Cognitive Behaviour Therapy

Understanding Cognitive Behaviour

Firstly and most importantly the therapist will always greet their client in a positive and welcoming manner. He will want to maintain a confident and encouraging relationship and make his client feel at ease. He must portray an immediate visual display of positive body language, demonstrate a strong desire to ‘listen to’ and ‘work with’ their client. If it is a first session then the subject of confidentiality and consent will be addressed.

A typical CBT session will give the client and therapist an opportunity to recap, discuss and work through their already approved session plan and see if they both agree they are on track.  The therapist may have asked the client to keep a thought record so that they can both see how he feels and reacts to given situations and will wish to run through this quite early on within the session to gauge progress and/or identify stumbling blocks if any.

The therapist and client will decide together what topics need to be discussed, prioritised and addressed within the session that day.
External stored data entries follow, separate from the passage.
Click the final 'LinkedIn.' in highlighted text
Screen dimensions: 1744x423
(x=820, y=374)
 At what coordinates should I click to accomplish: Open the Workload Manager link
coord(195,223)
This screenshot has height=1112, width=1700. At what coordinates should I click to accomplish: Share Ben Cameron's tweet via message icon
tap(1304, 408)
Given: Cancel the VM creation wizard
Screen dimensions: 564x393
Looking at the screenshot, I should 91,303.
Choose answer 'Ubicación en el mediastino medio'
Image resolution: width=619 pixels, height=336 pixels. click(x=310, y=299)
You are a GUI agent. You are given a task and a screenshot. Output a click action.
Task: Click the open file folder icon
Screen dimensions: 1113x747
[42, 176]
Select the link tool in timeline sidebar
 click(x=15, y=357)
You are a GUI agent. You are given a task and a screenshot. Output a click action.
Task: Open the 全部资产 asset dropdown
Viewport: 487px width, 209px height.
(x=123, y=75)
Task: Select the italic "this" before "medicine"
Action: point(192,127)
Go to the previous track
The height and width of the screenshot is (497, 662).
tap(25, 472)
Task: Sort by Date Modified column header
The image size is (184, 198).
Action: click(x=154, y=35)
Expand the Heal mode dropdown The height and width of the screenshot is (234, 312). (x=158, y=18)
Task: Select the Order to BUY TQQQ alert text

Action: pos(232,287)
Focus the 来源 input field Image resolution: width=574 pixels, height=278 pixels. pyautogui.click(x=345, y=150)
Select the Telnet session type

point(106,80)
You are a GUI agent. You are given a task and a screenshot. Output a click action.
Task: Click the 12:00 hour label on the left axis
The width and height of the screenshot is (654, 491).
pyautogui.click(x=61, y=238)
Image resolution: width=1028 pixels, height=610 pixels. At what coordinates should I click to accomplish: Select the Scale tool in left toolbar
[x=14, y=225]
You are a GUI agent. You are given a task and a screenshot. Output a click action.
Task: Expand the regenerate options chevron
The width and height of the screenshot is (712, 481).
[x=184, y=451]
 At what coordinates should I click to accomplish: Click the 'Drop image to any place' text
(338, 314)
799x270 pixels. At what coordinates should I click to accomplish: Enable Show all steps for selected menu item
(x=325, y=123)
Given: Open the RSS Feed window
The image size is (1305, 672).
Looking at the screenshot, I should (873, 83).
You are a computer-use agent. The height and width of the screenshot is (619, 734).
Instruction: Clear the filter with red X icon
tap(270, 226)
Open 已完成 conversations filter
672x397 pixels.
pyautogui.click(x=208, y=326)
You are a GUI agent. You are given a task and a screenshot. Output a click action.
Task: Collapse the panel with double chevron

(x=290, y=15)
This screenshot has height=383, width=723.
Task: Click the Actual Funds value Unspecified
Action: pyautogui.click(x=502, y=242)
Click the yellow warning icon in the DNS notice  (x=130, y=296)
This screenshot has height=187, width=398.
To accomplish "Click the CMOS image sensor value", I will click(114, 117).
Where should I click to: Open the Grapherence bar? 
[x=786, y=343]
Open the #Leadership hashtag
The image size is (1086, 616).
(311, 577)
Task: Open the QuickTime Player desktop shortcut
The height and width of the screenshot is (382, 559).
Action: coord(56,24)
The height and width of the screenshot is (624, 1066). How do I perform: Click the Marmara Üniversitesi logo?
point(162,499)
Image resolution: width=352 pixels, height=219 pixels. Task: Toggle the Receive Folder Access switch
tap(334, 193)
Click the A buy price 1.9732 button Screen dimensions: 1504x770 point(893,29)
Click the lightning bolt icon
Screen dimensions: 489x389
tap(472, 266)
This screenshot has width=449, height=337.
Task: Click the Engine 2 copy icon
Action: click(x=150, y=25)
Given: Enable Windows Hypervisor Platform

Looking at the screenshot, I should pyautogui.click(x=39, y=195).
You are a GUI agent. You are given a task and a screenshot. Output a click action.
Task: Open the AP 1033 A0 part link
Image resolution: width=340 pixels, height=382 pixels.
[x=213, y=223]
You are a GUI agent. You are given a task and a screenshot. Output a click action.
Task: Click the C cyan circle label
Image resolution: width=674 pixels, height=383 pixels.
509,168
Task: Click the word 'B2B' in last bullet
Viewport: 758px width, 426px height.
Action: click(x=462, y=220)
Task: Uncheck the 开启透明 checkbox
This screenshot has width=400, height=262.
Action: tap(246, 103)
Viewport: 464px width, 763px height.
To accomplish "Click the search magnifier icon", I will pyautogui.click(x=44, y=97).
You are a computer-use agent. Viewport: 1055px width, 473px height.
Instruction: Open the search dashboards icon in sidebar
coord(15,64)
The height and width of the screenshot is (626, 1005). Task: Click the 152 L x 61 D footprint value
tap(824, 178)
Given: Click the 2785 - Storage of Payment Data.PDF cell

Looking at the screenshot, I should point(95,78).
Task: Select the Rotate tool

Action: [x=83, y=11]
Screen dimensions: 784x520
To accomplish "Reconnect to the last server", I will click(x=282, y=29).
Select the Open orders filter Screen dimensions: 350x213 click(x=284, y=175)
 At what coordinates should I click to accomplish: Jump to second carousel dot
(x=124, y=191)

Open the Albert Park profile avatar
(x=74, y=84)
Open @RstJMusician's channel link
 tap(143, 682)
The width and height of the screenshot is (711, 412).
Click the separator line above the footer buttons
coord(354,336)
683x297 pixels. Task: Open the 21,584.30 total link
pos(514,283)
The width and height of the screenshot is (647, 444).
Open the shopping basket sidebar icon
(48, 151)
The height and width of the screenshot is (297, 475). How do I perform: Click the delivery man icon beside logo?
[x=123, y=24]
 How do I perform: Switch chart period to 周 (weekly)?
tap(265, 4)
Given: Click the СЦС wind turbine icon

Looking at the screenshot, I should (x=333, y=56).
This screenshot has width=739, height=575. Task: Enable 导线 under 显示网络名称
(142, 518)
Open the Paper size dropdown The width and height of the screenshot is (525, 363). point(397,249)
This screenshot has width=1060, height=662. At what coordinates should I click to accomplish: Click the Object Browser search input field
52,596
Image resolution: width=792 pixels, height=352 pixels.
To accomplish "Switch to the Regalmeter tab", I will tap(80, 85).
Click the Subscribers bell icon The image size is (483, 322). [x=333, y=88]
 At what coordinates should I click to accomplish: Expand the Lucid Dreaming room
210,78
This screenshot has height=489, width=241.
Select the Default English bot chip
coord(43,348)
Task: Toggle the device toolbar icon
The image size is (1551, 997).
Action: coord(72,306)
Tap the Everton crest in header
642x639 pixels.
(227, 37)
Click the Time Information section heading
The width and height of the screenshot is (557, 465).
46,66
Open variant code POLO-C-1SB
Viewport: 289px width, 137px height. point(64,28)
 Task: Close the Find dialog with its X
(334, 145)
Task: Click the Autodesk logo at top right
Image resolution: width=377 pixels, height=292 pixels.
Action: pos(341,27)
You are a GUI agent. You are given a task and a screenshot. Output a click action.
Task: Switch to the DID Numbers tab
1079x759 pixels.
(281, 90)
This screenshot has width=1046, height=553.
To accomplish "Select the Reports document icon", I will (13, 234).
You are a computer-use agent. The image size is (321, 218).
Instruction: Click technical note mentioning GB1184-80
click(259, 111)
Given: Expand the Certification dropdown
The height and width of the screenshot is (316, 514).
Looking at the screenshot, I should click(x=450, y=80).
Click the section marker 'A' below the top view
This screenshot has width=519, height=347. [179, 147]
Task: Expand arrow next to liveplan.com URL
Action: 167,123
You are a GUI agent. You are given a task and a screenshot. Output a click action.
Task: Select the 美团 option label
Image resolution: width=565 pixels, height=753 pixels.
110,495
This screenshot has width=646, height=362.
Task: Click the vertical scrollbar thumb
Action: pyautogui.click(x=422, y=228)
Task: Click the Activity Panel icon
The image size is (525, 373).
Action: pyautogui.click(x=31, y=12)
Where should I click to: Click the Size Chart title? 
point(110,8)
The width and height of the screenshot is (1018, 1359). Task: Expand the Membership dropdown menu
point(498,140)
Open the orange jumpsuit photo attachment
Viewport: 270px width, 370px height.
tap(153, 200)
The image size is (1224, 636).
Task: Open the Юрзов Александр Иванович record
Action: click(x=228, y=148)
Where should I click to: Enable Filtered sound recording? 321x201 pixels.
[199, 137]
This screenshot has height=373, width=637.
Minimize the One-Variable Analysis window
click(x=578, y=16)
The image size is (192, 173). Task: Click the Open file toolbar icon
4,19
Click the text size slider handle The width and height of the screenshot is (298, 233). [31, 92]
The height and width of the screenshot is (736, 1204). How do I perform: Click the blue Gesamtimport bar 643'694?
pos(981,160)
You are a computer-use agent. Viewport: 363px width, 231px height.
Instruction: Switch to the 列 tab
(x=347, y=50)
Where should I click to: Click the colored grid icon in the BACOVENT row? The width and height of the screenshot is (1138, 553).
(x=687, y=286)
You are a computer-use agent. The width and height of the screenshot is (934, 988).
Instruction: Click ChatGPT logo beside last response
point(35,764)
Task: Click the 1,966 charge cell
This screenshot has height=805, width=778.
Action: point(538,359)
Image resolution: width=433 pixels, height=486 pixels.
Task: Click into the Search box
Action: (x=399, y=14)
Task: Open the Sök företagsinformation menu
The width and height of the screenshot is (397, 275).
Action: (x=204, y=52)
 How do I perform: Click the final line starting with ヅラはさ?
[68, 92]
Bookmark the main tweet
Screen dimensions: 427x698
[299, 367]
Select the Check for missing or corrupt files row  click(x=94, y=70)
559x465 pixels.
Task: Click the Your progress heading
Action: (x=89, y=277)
These may include perhaps new goals which may need to be added but this would only be the case if by mutual agreement and judged and determined on progress.

The client will be offered an opportunity to discuss any situations that they may have experienced since their last session i.e. how they coped, if they did, and what progress if any they feel they have made and whether they have been able to use the coping tools and recognise benefits of CBT thus far.  Progress can only be based on what the client reveals to the therapist in terms of how he is feeling and coping in his every-day life. Therapist will continue to record and work closely from the client’s case conceptualisation map.

The client will also be invited, if he feels able, to share details of any personal situations which may have caused them distress or perhaps resulted in them slipping back into previous behaviour traits, if applicable. The therapist and client will then discuss and plan ways in which the client can avoid or address them in the future and not view this as a setback but as a test to learn from and how best to hopefully and positively move forward from this experience.

He has to ask for feedback on a regular basis and make any agreed changes. The therapist may have given the client an external assignment or activity to complete and he will ask how the homework went. Depending on the client’s responses the therapist will then perhaps decide whether this needs to be repeated again or whether this can be deemed a success and a task completed.   The therapist may in some circumstances need to add/introduce an exposure exercise for a particular problem i.e. a phobia if part of the client’s issues to be worked through.

The therapist must ensure that the client is actually benefiting from the CBT and closely monitor how this is being achieved.